Lying behind or beneath the laetitiae of Paris and Helen is the tale of a god so jealous of his own power, so fearful of adding to the world someone stronger than himself, that he would do anything to avoid what Fate held in store, hidden in dark prophecy. (Cronos ate his children, and Zeus ate Metis, the mother of Athena, but generally avoided emulating Tantalos whenever possible.)

It took the thief of fire to shed light on that prophecy -- a proleptic light which leapt to Paris and Helen and from them to Troy, brought down in key part by the child of Peleus and Thetis. We often speak of something "coming to light," which sounds rather innocent. But these interlinked prophecies that speak of love, unearthly beauty, displaced rulers and lost kingdoms are tinder awaiting flame.

The tale brings us back to the relation of things and words which Paris addressed in his opening gambit. In Paris's case, adding words to things meant to say "I burn." In the case of Zeus, Prometheus and Thetis, the revelatory light of prophetic insight helped Zeus avoid his own destruction, but the displacement triggered sufficient incendiary ardor to make Eris smile. As Paris writes near the end (l. 374) of his epistle:


"Great prizes stir great strife." 

A poet steeped in myth offers us a Paris who sets all in motion with a simple question: 

eloquar? 

The outing of love, like the detection of unconscious desire underneath what Freud called "the dreamwork," may encounter resistance, but it's irrepressible. As the letters of both Paris and Helen show, eros is fully at play in the cryptic signs and dreamlike symbols of Paris's drunken tales, of a finger writing "amo" on a table, in the eyes and tears of a guest who dreams of supplanting the host, ruler and husband of Helen. The verba of love point to the rebus that is love, but more than point, they spread like wildfire.

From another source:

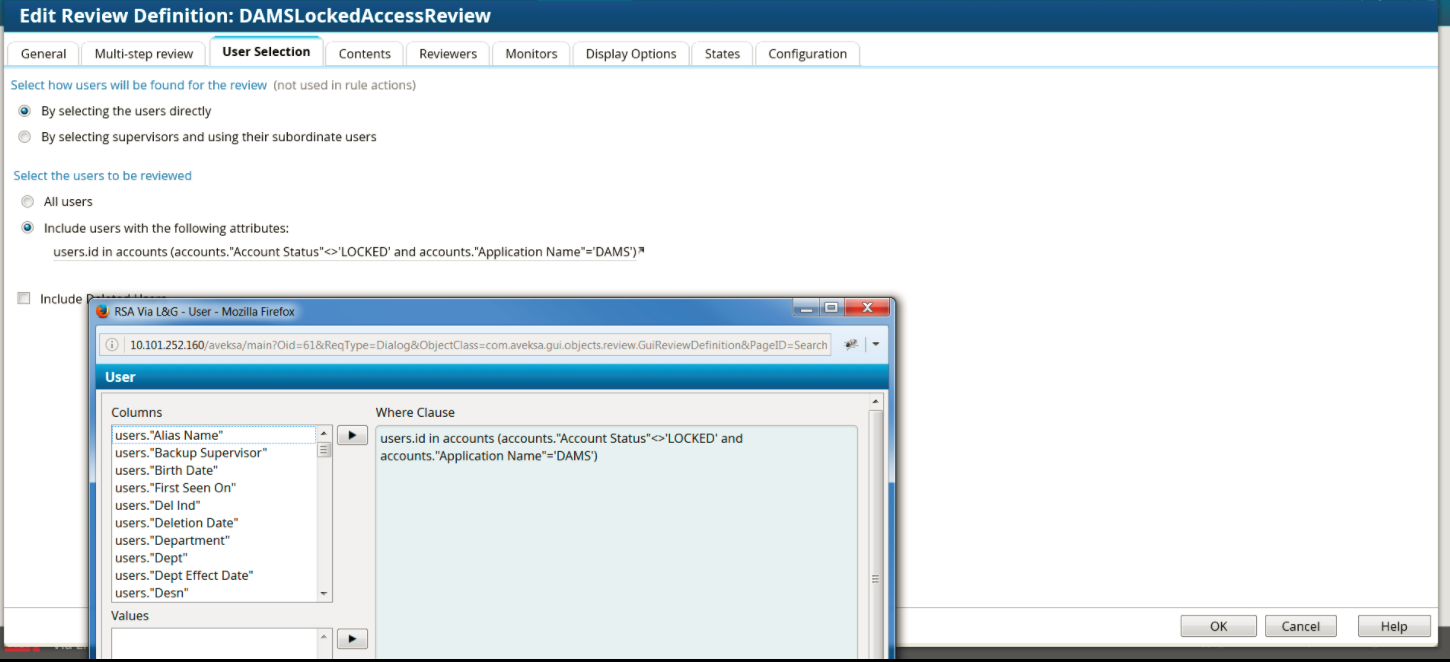Open the page actions dropdown in the address bar
Image resolution: width=1450 pixels, height=662 pixels.
coord(875,344)
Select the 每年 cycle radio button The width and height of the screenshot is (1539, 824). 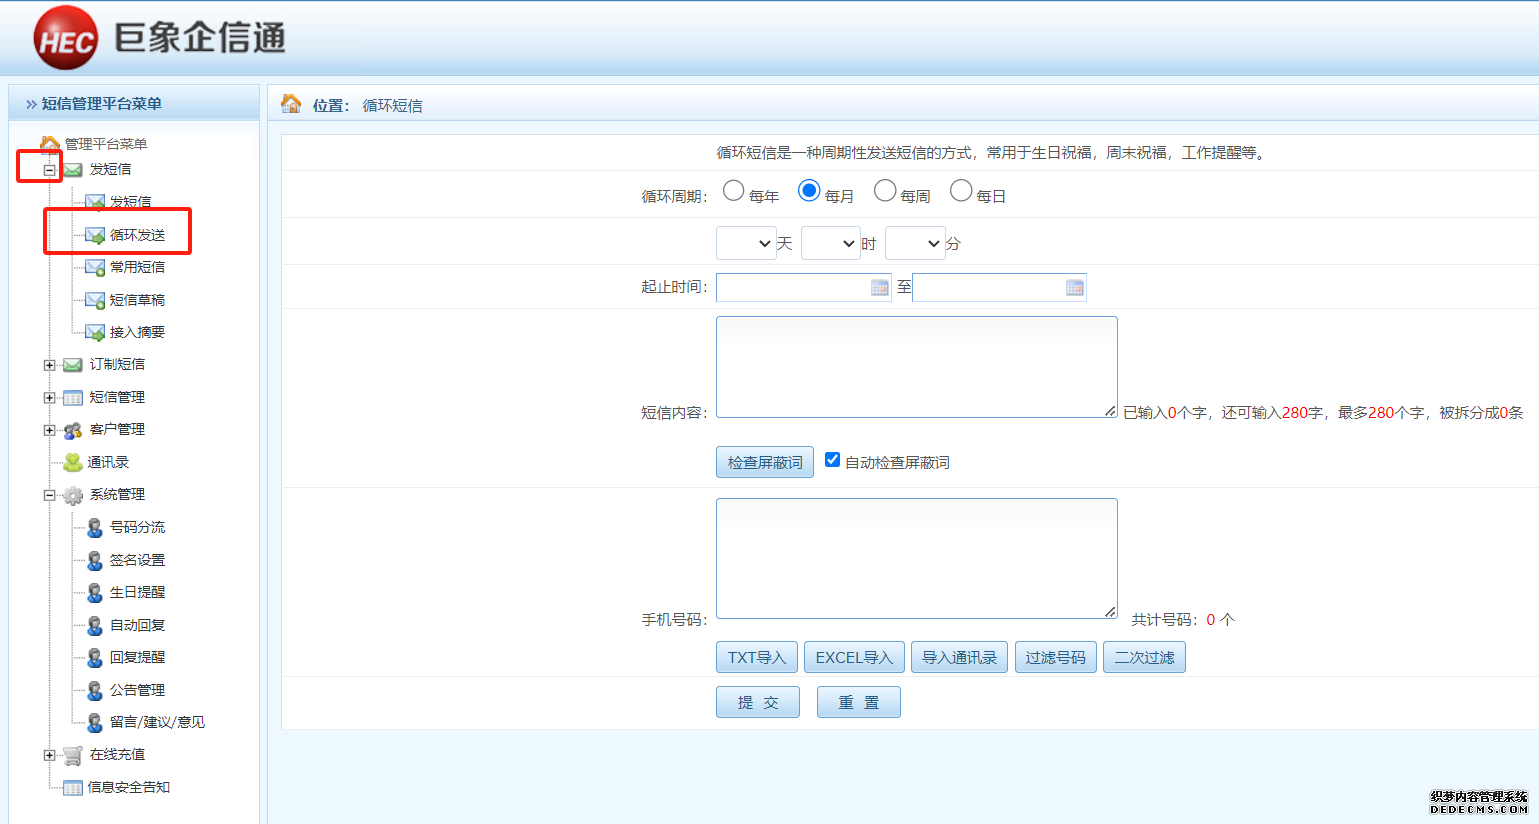point(733,191)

When Paris says vocem quoque rebus ut addam, ("I add voice to acts") the addition is more than simple arithmetic. It's an augmentation that proleptically turns the disclosure of love into love. Just as with the imponderable reciprocity of Paris's "salutem," the elocution, the coming-out of love, can only speak if it finds love there already listening.

Helen is seduced by an eloquence that began long before Paris wondered whether he should use his words. Which is why his letter is not an impassioned effort to conquer her heart. That has already fallen. Troy is next. The task of the letter, which (as some have pointed out) reads in part like a resume, is to bring Helen's mind into alignment with her transfixed heart. Judging from the denouement, it seems to have acquitted itself rather well.